John Chapman was given the US Air Force Cross for his actions in Afghanistan. The second highest award for bravery, Chappy’s actions saved the lives of other American warriors. In his citation reads the following;
John Chapman’s (US Air Force Combat Controller CCT) aircraft came under enemy fire, causing Neil Roberts, a Navy Sea-Air-Land commando (SEAL), to fall 5 to 10 feet onto a snowy mountaintop below. The aircraft landed more than four miles away. Chapman called for an AC-130 aircraft to provide overhead security for his team and for a rescue helicopter.

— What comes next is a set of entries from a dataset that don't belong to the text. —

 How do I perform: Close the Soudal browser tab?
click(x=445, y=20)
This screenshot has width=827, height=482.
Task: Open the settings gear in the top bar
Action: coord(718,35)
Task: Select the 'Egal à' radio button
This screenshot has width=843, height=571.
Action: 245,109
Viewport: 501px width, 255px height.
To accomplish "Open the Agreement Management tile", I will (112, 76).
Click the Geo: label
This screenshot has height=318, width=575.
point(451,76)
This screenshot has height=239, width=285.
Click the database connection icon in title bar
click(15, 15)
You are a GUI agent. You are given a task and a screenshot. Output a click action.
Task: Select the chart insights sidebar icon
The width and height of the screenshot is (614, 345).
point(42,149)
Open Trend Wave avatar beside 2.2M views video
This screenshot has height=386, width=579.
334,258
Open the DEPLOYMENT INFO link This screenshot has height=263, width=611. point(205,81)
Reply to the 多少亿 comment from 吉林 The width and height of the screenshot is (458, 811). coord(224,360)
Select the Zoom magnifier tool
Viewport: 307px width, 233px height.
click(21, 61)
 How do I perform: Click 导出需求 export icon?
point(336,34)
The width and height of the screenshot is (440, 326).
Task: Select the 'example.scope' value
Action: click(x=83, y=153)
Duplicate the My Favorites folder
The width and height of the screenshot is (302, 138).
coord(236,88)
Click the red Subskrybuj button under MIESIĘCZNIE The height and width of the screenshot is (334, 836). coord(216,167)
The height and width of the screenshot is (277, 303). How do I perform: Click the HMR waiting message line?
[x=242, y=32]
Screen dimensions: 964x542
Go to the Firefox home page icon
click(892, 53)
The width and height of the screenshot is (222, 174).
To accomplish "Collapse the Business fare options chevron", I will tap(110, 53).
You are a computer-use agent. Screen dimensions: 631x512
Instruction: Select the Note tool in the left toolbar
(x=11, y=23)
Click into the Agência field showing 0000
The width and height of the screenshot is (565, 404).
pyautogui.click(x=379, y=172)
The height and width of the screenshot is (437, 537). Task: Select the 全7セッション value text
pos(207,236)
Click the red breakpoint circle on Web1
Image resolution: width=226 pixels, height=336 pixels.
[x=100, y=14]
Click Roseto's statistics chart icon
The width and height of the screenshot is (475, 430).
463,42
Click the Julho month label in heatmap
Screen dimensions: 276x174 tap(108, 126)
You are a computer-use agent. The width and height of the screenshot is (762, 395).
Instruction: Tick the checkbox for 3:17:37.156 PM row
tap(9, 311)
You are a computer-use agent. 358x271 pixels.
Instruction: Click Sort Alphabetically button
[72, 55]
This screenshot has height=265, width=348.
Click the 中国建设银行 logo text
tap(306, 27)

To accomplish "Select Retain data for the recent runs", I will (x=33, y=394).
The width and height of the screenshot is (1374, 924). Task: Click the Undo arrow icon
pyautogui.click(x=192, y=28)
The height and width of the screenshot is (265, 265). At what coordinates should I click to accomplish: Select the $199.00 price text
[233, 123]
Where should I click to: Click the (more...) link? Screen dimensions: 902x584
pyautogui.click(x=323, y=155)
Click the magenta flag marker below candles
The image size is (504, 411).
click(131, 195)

“Without regard for his own life, Sgt. Chapman volunteered to rescue his mission team member from an enemy stronghold,” the citation said. After landing, Chapman killed two enemy soldiers and kept advancing toward a dug-in machine-gun nest.”John and his teammates were obstinate in their refusal to leave their fallen comrade behind,” said Roche, the secretary of the Air Force.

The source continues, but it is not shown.